## SOURCE RECORDS
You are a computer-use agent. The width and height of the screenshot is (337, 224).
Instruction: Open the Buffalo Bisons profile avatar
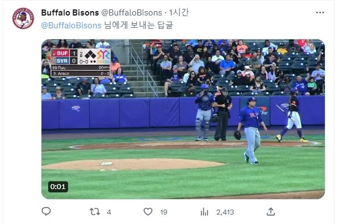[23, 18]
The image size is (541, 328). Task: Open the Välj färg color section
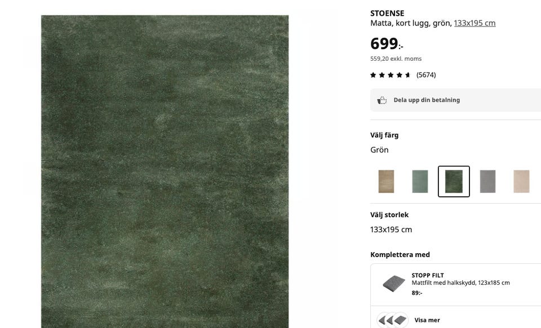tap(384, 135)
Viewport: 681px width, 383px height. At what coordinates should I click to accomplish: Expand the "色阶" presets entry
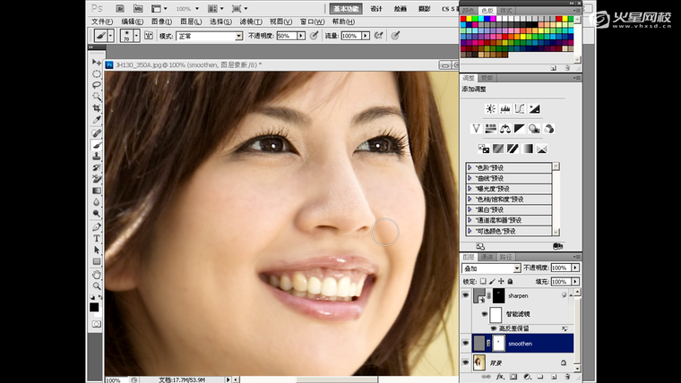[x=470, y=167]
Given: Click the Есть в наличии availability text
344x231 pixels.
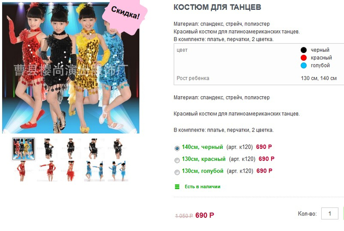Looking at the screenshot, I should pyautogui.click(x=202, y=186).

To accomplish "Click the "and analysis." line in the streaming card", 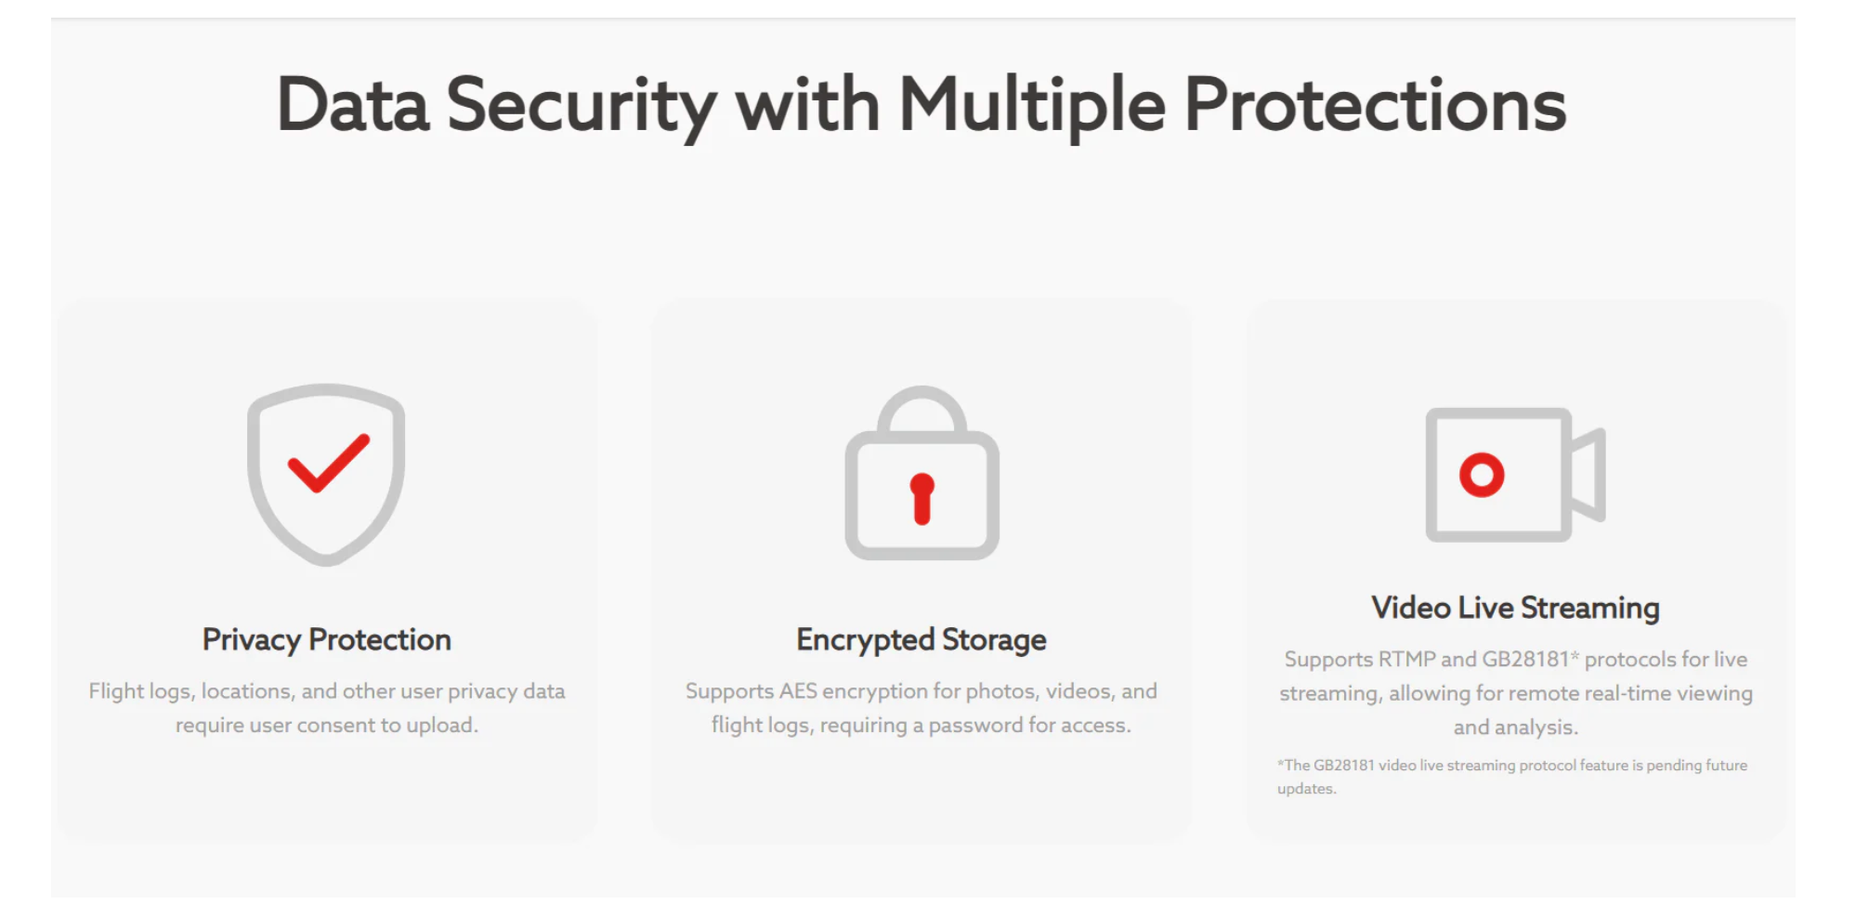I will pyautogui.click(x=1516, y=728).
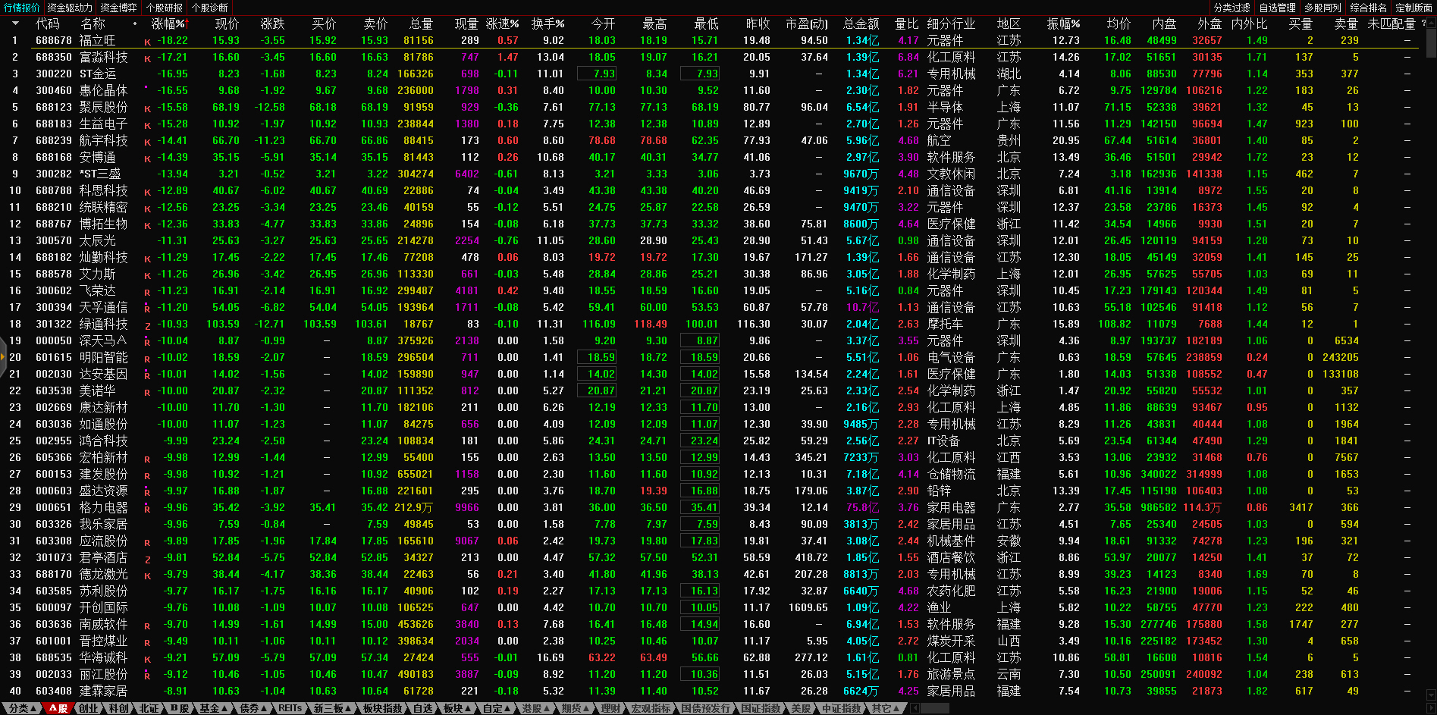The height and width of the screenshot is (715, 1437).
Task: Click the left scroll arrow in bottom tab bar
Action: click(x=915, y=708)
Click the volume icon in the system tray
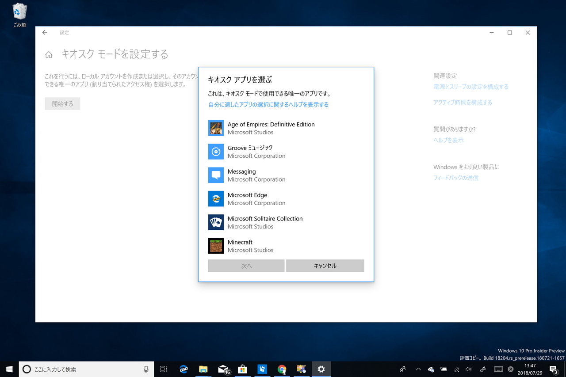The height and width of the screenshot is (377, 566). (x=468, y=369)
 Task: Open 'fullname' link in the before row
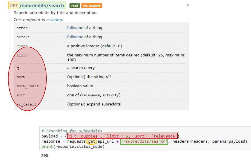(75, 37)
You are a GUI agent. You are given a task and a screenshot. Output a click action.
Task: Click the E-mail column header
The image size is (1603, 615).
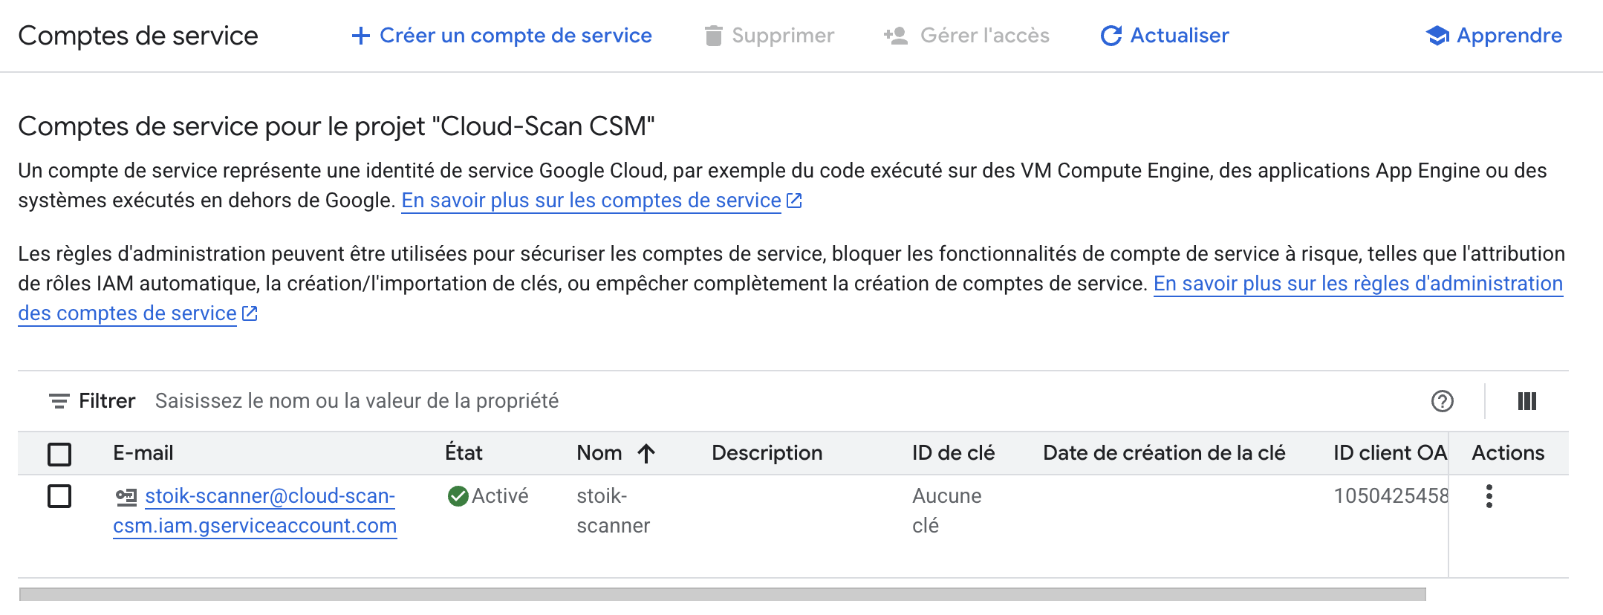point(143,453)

## YOUR TASK
Bring together each line above where the string "agent" turns up.

## TASK OUTPUT
You are a computer-use agent. The width and height of the screenshot is (337, 224).
You are a GUI agent. You are given a task and a screenshot. Output a click action.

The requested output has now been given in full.